Since ammonia is a weak base and hydrochloric acid is a strong acid, the product of the reaction is the conjugate acid of ammonia, which is ammonium chloride (\(NH_4Cl\)). \(NH_3 + HCl \rightarrow NH_4Cl\) At the equivalence point, all the ammonia has reacted with the hydrochloric acid to form ammonium ions (\(NH_4^+\)). The equilibrium reaction for the ammonium ion is: \(NH_4^+ \rightleftharpoons NH_3 + H^+\) To calculate the pH at the equivalence point, we need to find the equilibrium concentration of \(H^+\) ions. We can do this using the equilibrium constant expression for the reaction: \(K_a = \frac{[NH_3][H^+]}{[NH_4^+]}\) We are given the initial concentration of ammonia (0.400 M), and we know that it has reacted with an equal amount of hydrochloric acid. Therefore, the initial concentration of ammonium ion is also 0.400 M. Since the reaction is a 1:1 ratio, the final concentration of \(NH_3\) and \(H^+\) at equilibrium will be the same. Thus, we can simplify the \(K_a\) expression as: \(K_a = \frac{x^2}{0.400\,M-x}\) The \(K_a\) value for ammonia is approximately \(5.56 \times 10^{-10}\). By substituting this value into the equation above and solving for x, we can find the concentration of \(H^+\) ions at equilibrium.

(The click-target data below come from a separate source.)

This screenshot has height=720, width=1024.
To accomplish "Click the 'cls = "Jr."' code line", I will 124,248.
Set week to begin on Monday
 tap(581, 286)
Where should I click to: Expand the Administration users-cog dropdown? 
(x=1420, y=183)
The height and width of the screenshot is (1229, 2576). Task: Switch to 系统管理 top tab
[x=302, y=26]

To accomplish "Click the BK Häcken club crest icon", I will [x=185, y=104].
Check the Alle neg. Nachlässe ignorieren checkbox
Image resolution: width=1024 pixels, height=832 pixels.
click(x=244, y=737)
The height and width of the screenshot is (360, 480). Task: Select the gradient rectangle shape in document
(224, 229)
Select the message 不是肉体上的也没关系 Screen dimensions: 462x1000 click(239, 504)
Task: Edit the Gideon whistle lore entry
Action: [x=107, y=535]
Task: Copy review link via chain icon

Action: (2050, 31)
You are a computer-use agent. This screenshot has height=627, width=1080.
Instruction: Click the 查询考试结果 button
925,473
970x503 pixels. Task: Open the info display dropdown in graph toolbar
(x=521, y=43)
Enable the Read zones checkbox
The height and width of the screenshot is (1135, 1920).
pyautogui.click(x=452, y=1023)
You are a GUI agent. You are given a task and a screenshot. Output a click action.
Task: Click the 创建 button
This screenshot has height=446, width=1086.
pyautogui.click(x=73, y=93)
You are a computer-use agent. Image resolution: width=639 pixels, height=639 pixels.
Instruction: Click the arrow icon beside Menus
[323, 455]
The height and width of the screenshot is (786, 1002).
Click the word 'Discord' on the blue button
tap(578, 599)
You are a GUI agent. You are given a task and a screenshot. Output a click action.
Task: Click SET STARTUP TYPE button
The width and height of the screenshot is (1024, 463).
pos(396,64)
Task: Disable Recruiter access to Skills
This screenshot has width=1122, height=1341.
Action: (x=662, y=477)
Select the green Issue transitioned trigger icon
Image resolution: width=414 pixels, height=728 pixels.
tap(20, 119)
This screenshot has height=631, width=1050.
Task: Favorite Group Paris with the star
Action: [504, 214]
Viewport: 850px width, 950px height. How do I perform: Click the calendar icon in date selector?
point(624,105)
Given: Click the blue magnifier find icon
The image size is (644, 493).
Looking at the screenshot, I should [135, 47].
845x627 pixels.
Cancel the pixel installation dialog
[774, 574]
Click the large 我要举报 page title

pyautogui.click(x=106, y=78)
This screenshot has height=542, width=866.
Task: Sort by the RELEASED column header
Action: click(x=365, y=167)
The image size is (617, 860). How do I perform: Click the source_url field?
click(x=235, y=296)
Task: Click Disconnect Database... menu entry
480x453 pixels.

\(5.56 \times 10^{-10} = \frac{x^2}{0.400\,M-x}\) Solve for x (concentration of \(H^+\)) using either a quadratic equation or an approximation method. For simplicity, we can approximate that x is much smaller than 0.400 M so the equation becomes: \(5.56 \times 10^{-10} \approx \frac{x^2}{0.400\,M}\) Solve for x: \(x \approx 1.18 \times 10^{-5}\,M\)

Now that we have the equilibrium concentration of \(H^+\) ions, we can use the pH formula to find the pH at the equivalence point: pH = -log\([H^+]\) pH = -log\((1.18 \times 10^{-5}\,M)\) pH ≈ 4.93 At the equivalence point, the pH is approximately 4.93.